● **Aim of the task**:
Your task is to repeat the listing exactly.
(Data excerpts begins)
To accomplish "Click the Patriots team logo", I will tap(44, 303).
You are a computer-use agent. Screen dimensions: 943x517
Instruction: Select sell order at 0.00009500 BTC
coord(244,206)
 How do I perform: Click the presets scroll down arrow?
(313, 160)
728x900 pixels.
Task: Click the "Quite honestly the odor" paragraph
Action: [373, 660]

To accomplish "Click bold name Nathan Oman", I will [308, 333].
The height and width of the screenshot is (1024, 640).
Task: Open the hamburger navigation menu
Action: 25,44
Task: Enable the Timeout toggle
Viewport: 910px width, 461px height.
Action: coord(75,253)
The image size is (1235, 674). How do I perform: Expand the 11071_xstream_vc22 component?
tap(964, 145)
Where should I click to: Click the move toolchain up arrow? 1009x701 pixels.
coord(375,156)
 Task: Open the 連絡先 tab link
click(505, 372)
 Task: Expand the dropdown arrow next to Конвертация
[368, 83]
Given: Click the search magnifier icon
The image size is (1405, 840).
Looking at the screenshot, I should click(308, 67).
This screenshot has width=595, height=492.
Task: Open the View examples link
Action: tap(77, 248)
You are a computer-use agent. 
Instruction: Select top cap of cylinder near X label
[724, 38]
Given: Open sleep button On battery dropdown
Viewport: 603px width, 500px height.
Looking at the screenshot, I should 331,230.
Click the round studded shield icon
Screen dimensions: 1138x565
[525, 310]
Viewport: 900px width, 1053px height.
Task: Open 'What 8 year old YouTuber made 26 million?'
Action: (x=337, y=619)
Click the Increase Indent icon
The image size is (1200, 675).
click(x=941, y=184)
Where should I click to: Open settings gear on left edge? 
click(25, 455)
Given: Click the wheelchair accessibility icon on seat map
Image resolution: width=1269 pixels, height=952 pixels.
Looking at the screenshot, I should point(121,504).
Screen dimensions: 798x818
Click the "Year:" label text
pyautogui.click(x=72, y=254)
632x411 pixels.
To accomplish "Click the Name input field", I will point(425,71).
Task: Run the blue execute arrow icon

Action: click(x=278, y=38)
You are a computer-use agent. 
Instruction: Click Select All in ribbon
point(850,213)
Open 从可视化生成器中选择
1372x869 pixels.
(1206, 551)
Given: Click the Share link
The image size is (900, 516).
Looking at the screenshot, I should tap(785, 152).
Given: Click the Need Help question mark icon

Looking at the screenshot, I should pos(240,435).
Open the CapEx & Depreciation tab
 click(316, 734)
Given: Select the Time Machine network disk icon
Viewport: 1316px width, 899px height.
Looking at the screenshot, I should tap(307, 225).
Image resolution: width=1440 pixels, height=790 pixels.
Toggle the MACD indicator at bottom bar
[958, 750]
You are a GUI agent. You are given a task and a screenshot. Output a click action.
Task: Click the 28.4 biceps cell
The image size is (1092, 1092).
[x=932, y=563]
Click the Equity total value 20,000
(Data excerpts ends)
● **Exercise result**:
To accomplish "Click the Patriots team logo", I will tap(44, 303).
You are a computer-use agent. Screen dimensions: 943x517
Instruction: Select sell order at 0.00009500 BTC
coord(244,206)
 How do I perform: Click the presets scroll down arrow?
(313, 160)
728x900 pixels.
Task: Click the "Quite honestly the odor" paragraph
Action: [373, 660]

To accomplish "Click bold name Nathan Oman", I will [308, 333].
The height and width of the screenshot is (1024, 640).
Task: Open the hamburger navigation menu
Action: 25,44
Task: Enable the Timeout toggle
Viewport: 910px width, 461px height.
Action: coord(75,253)
The image size is (1235, 674). How do I perform: Expand the 11071_xstream_vc22 component?
tap(964, 145)
Where should I click to: Click the move toolchain up arrow? 1009x701 pixels.
coord(375,156)
 Task: Open the 連絡先 tab link
click(505, 372)
 Task: Expand the dropdown arrow next to Конвертация
[368, 83]
Given: Click the search magnifier icon
The image size is (1405, 840).
Looking at the screenshot, I should click(308, 67).
This screenshot has width=595, height=492.
Task: Open the View examples link
Action: tap(77, 248)
You are a computer-use agent. 
Instruction: Select top cap of cylinder near X label
[724, 38]
Given: Open sleep button On battery dropdown
Viewport: 603px width, 500px height.
Looking at the screenshot, I should 331,230.
Click the round studded shield icon
Screen dimensions: 1138x565
[525, 310]
Viewport: 900px width, 1053px height.
Task: Open 'What 8 year old YouTuber made 26 million?'
Action: (x=337, y=619)
Click the Increase Indent icon
The image size is (1200, 675).
click(x=941, y=184)
Where should I click to: Open settings gear on left edge? 
click(25, 455)
Given: Click the wheelchair accessibility icon on seat map
Image resolution: width=1269 pixels, height=952 pixels.
Looking at the screenshot, I should point(121,504).
Screen dimensions: 798x818
Click the "Year:" label text
pyautogui.click(x=72, y=254)
632x411 pixels.
To accomplish "Click the Name input field", I will point(425,71).
Task: Run the blue execute arrow icon

Action: click(x=278, y=38)
You are a computer-use agent. 
Instruction: Click Select All in ribbon
point(850,213)
Open 从可视化生成器中选择
1372x869 pixels.
(1206, 551)
Given: Click the Share link
The image size is (900, 516).
Looking at the screenshot, I should tap(785, 152).
Given: Click the Need Help question mark icon

Looking at the screenshot, I should pos(240,435).
Open the CapEx & Depreciation tab
 click(316, 734)
Given: Select the Time Machine network disk icon
Viewport: 1316px width, 899px height.
Looking at the screenshot, I should tap(307, 225).
Image resolution: width=1440 pixels, height=790 pixels.
Toggle the MACD indicator at bottom bar
[958, 750]
You are a GUI agent. You are given a task and a screenshot. Output a click action.
Task: Click the 28.4 biceps cell
The image size is (1092, 1092).
[x=932, y=563]
Click the Equity total value 20,000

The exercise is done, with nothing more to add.